[start EXCERPT TO READ]

The summer announcement noted that Christian Friends of North Korea was one of five agencies to receive the funding. One of the other groups — Samaratin’s Purse, the aid agency run by Franklin Graham, the son of the Rev. Billy Graham.

Here’s a few graphs from a June wire story:

Five aid agencies today announced that they have signed an agreement with the Democratic People’s Republic of Korea to deliver U.S. government food assistance to North Koreans suffering from severe food shortages. The partnership will distribute 100,000 metric tons of food to more than a half-million needy people over a twelve-month period.

Mercy Corps is leading the program, with World Vision as co-lead, pending final agreement. Partner agencies are Samaritan’s Purse, Global Resource Services and Christian Friends of Korea. Daily rations will be provided for approximately 550,000 vulnerable people — mostly children, the elderly and pregnant and nursing women — in two North Korean provinces. The program, funded by the U.S. Agency for International Development’s (USAID) office of Food for Peace, is the first U.S. food assistance program for North Korea since 2000.

“This is a breakthrough program: the first U.S. bilateral food assistance to North Korea in eight years. As a needs-based program, it has enabled us to have unprecedented monitoring provisions,” explained Nancy Lindborg, president of Mercy Corps.

[end EXCERPT TO READ]

■ WORK REQUIRED
According to the article on food aid to North Korea, which agency is leading the program? These lines were taken from a separate source.

[start PROVIDED RECORDS]

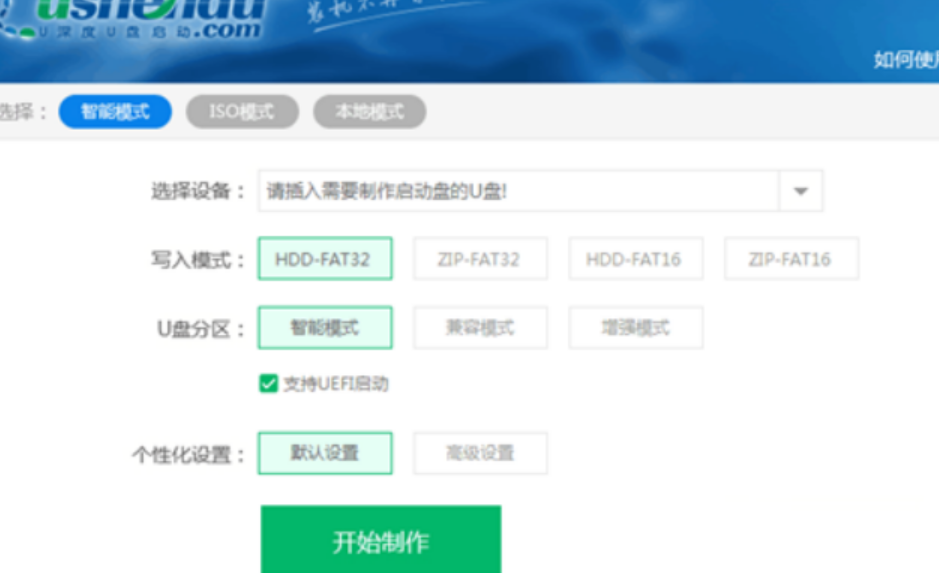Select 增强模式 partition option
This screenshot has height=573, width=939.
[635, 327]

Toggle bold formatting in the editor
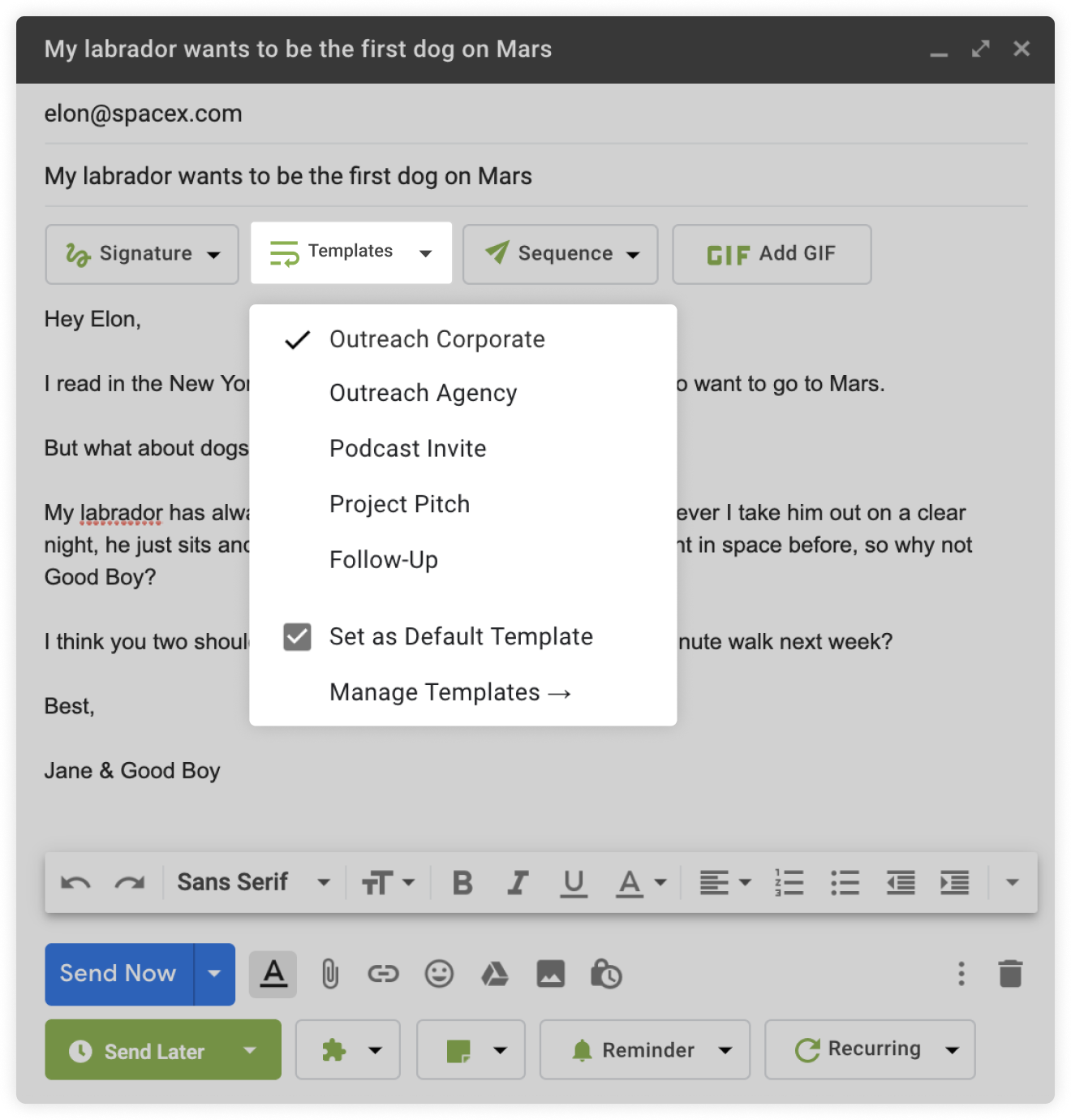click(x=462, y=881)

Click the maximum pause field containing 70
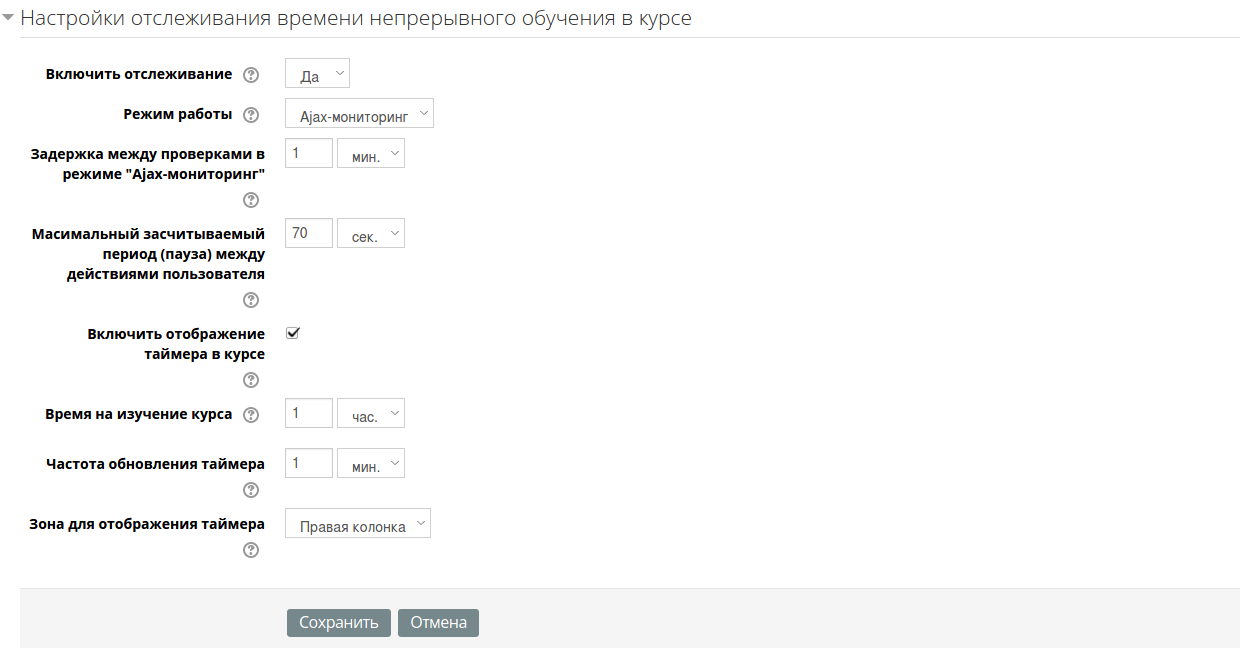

[end PROVIDED RECORDS]

■ ANSWER TO THE EXERCISE
Mercy Corps